今回は、飲み物のpH(ペーハー:酸性・アルカリ性をあらわす単位)に注目したいと思います。
歯の表面を覆うエナメル質は、お口の中が「pH5.4」より低い酸性環境になると溶け始めます(☆エナメル質酸齲蝕症)。
「☆酸齲蝕症:細菌の関与なしに酸またはキレート化(おもにミネラルを有機物などで包んでしまうこと)により歯の表面が化学的に溶けること」
現在市販のアルコール飲料は、ビール、発泡酒、ワイン、ウイスキー、日本酒、焼酎など幅広くありますが、そのどのアルコール飲料のpH値も、この値より低い測定結果がでています。
〈アルコール類のpH〉 〈一般的な飲料類のpH〉
梅酒&缶チューハイ・・2.9 水・・・・7.0
白ワイン・・・・・・・3.3 お茶・・・6.3
赤ワイン・・・・・・・3.4 コーラ・・2.2
ビール・・・・・・・・4.3
焼酎&日本酒・・・・・4.9
ウイスキー・・・・・・5.0
残念ながら、多くのアルコール飲料が、比較的低いpHを示しています。
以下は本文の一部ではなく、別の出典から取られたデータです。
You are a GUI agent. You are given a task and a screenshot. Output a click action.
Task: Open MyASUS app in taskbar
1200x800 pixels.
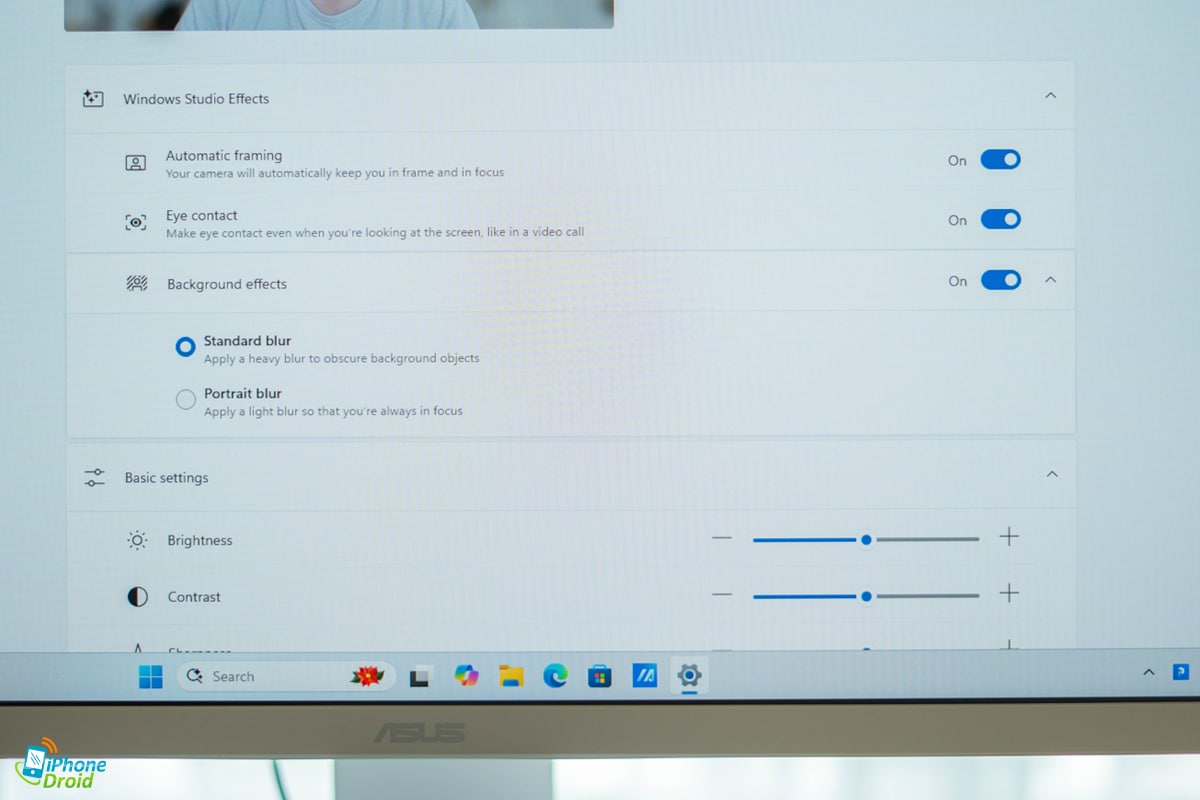point(644,676)
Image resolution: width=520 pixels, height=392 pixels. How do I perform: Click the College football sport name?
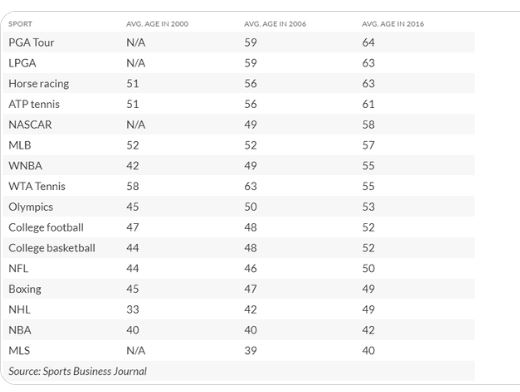(x=46, y=228)
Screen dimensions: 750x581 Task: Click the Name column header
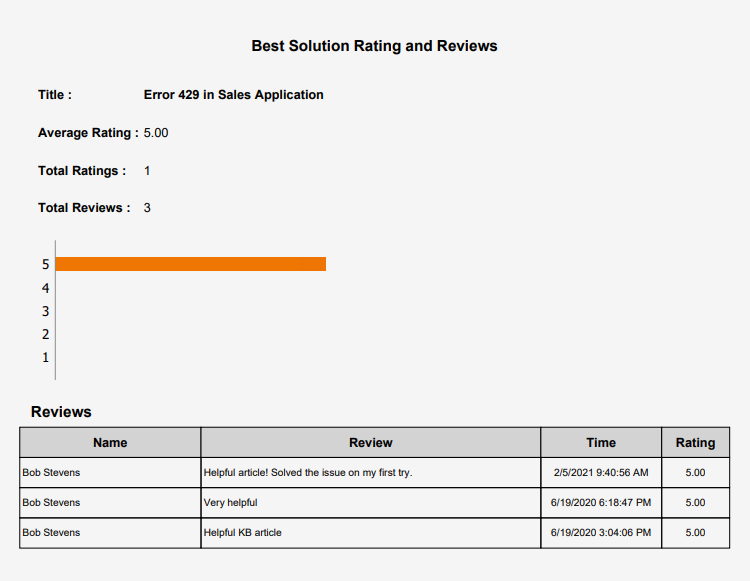110,442
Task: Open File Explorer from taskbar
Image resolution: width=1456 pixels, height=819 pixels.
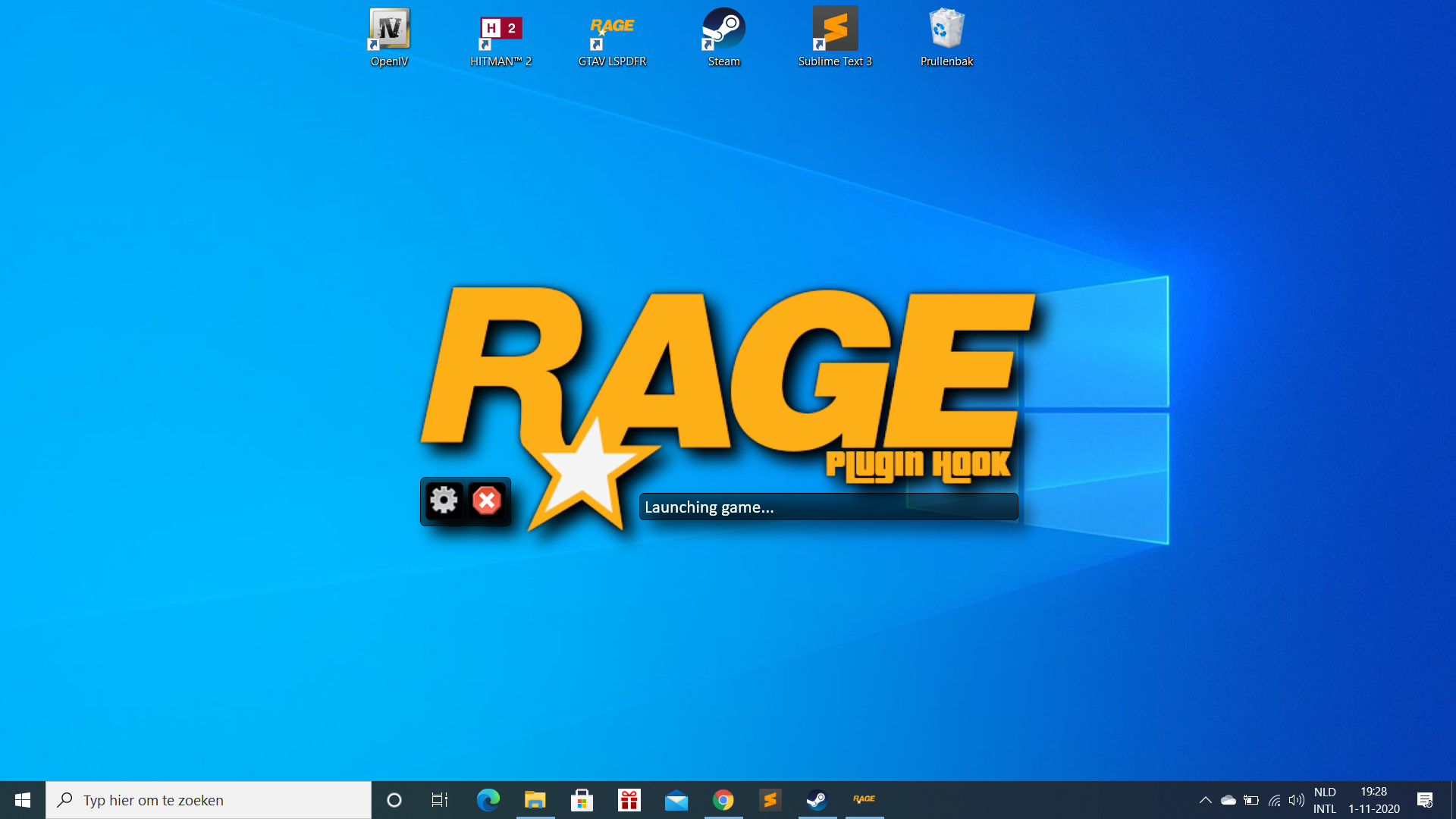Action: click(535, 799)
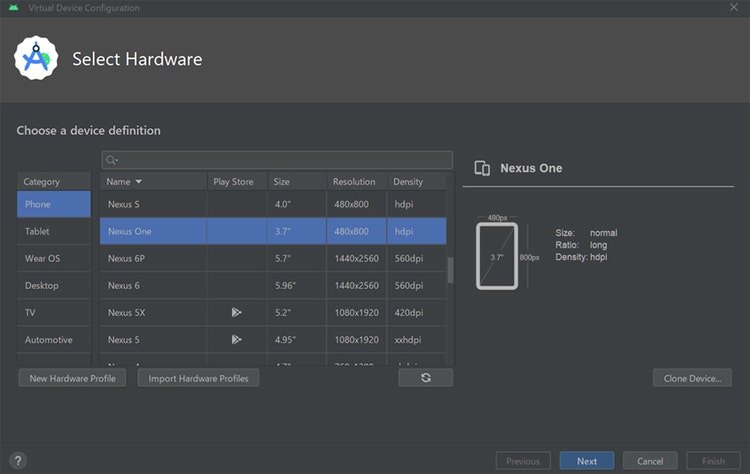Click the Android Studio logo in header

coord(36,58)
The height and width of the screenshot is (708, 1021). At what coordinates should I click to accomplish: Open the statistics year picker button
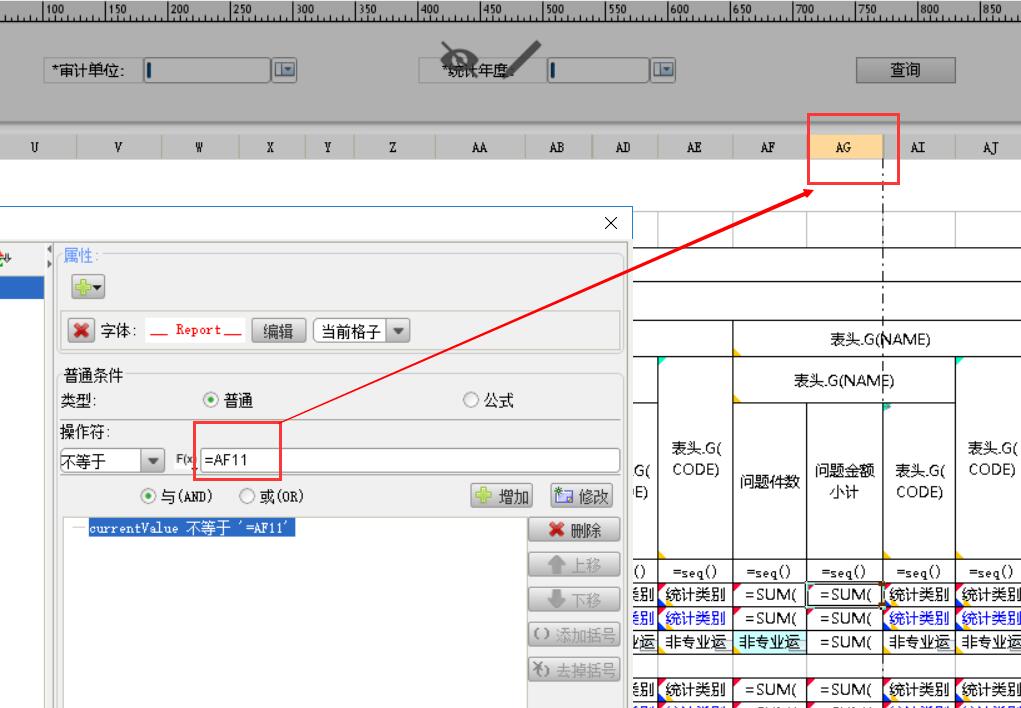click(x=663, y=70)
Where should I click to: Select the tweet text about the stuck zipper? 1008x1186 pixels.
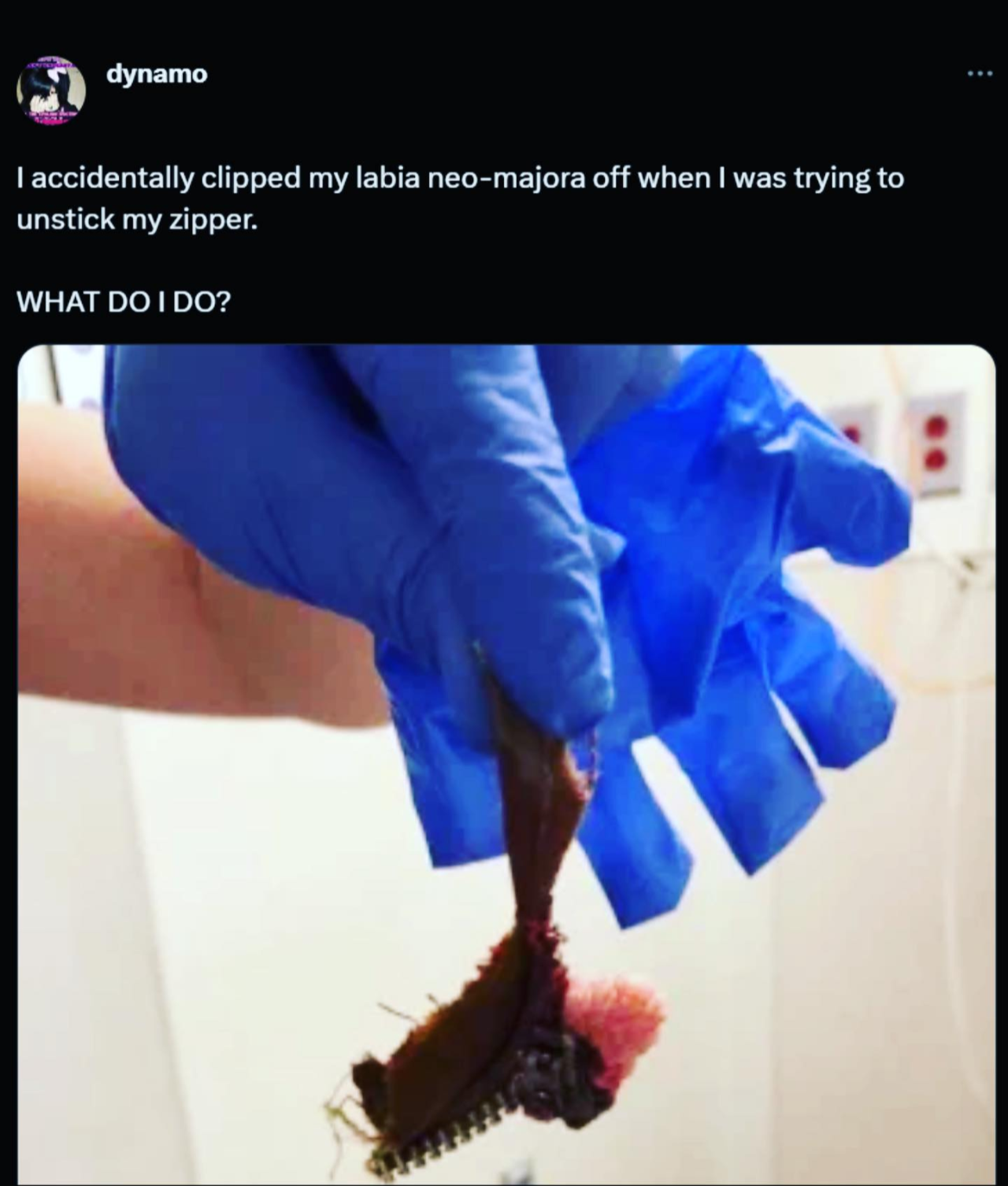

原料の性質による理由のほかに、製造過程で産出される乳酸、クエン酸、酢酸、コハク酸などの各種有機酸が影響しているようです。甘いものでもなくワインで?と思う方もいらっしゃるかもしれませんが、ワインもpH3ですので、お口の中が酸性に傾き虫歯のリスクが高まります。ワインテイスティングや日本酒の利き酒をするときに、お水でお口直しをしますよね、これは、味覚の回復だけでなく、実は歯にも良いのです。
唾液には、歯の表面の汚れを洗い流す働きと、酸を中和する働き働きがあり、通常この2つの働きが歯を守っています。でも、ダラダラ飲んでいる間は、この効果が十分発揮されず、さらに寝ている間は、あまり唾液がでません。このため、pH値の低いアルコール飲料をダラダラと飲み続け、そのまま寝てしまうと、お口の中が酸性環境にさらされる時間が長くなり、酸齲蝕症が起きやすくなります。お酒は、飲み始めるとついダラダラ飲み続けてしまいますので、要注意です。そして、酔っぱらってしまうと歯磨きがおろそかになりがちです。そうなる前に歯磨きをしましょう。